# Task goal:
Reproduce the rows from the line containing "Image resolution: width=743" to the line containing "Action: pos(247,517)", both included and with their requests, and adjust every coordinate in the answers by adding -146 to it.

# Information shown:
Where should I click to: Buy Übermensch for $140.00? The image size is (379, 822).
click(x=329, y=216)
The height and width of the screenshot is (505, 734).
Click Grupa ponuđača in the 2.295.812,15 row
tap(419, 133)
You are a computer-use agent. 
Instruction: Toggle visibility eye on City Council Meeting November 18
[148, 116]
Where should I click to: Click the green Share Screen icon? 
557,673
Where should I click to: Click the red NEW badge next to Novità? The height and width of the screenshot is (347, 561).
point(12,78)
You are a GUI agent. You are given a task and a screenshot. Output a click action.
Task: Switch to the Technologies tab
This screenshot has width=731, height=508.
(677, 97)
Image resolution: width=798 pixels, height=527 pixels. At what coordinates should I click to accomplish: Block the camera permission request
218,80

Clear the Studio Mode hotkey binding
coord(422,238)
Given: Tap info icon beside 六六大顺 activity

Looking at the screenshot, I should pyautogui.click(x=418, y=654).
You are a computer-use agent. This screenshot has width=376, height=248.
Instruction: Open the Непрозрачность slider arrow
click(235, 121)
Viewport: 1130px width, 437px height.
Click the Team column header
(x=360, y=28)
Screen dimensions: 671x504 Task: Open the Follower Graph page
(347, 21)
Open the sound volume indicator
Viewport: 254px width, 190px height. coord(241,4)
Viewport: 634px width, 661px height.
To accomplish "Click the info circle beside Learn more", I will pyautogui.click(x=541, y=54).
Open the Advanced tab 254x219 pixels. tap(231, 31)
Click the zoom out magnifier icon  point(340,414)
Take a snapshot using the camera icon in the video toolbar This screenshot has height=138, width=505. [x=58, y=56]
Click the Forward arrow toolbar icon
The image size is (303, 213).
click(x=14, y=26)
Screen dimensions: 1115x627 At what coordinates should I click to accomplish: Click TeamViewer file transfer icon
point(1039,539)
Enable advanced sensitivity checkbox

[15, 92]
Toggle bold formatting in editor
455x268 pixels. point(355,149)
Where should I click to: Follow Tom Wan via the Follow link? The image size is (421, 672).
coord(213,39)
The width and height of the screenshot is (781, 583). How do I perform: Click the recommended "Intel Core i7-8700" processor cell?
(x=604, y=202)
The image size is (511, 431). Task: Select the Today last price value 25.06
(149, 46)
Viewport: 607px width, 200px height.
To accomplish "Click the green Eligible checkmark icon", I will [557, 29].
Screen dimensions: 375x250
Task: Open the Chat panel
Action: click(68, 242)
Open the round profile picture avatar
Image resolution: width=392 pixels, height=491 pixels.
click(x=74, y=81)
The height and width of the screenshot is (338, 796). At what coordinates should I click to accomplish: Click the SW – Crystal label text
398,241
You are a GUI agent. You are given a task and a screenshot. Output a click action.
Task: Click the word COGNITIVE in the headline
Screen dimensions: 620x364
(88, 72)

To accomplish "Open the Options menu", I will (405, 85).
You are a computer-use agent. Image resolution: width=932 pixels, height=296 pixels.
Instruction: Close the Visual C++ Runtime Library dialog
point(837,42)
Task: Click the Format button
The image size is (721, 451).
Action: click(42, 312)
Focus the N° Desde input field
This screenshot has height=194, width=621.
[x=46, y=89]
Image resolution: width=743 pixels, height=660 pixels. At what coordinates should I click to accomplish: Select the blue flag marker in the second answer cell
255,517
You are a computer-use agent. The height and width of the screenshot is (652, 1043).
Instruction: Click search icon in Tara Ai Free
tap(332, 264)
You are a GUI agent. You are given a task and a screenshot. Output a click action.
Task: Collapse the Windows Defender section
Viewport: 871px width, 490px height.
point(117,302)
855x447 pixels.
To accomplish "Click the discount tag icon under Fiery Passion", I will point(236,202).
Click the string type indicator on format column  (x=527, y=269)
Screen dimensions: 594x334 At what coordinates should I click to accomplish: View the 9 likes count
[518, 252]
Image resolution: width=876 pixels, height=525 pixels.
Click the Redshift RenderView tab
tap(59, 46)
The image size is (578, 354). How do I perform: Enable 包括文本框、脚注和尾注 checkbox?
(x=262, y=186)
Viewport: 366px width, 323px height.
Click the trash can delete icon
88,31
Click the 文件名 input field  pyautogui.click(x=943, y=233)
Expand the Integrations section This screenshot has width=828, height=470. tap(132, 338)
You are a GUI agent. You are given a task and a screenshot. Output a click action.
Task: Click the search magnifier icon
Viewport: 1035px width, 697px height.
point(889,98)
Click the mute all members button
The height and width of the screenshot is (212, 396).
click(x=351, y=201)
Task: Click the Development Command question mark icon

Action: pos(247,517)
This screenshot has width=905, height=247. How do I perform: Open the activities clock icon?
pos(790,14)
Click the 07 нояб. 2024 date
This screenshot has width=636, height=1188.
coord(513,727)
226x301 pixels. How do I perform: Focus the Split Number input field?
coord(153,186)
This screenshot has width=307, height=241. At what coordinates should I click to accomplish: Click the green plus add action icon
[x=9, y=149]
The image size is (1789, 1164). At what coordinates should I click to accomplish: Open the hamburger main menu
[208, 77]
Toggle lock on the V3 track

# Answer to this task:
Image resolution: width=743 pixels, height=660 pixels. At what coordinates should I click to accomplish: Select the blue flag marker in the second answer cell
109,371
You are a computer-use agent. The height and width of the screenshot is (652, 1043).
Instruction: Click search icon in Tara Ai Free
tap(186, 118)
You are a GUI agent. You are given a task and a screenshot. Output a click action.
Task: Collapse the Windows Defender section
Viewport: 871px width, 490px height.
point(-29,156)
855x447 pixels.
To accomplish "Click the discount tag icon under Fiery Passion", I will point(90,56).
Click the string type indicator on format column  (x=381, y=123)
Screen dimensions: 594x334 At what coordinates should I click to accomplish: View the 9 likes count
[372, 106]
Image resolution: width=876 pixels, height=525 pixels.
Click the Redshift RenderView tab
tap(-87, -100)
The image size is (578, 354). How do I perform: Enable 包括文本框、脚注和尾注 checkbox?
(x=116, y=40)
Viewport: 366px width, 323px height.
Click the trash can delete icon
-58,-115
Click the 文件名 input field  pyautogui.click(x=797, y=87)
Expand the Integrations section This screenshot has width=828, height=470. tap(-14, 192)
You are a GUI agent. You are given a task and a screenshot. Output a click action.
Task: Click the search magnifier icon
Viewport: 1035px width, 697px height.
point(743,-48)
Click the mute all members button
The height and width of the screenshot is (212, 396).
click(x=205, y=55)
Task: Click the Development Command question mark icon

Action: pos(101,371)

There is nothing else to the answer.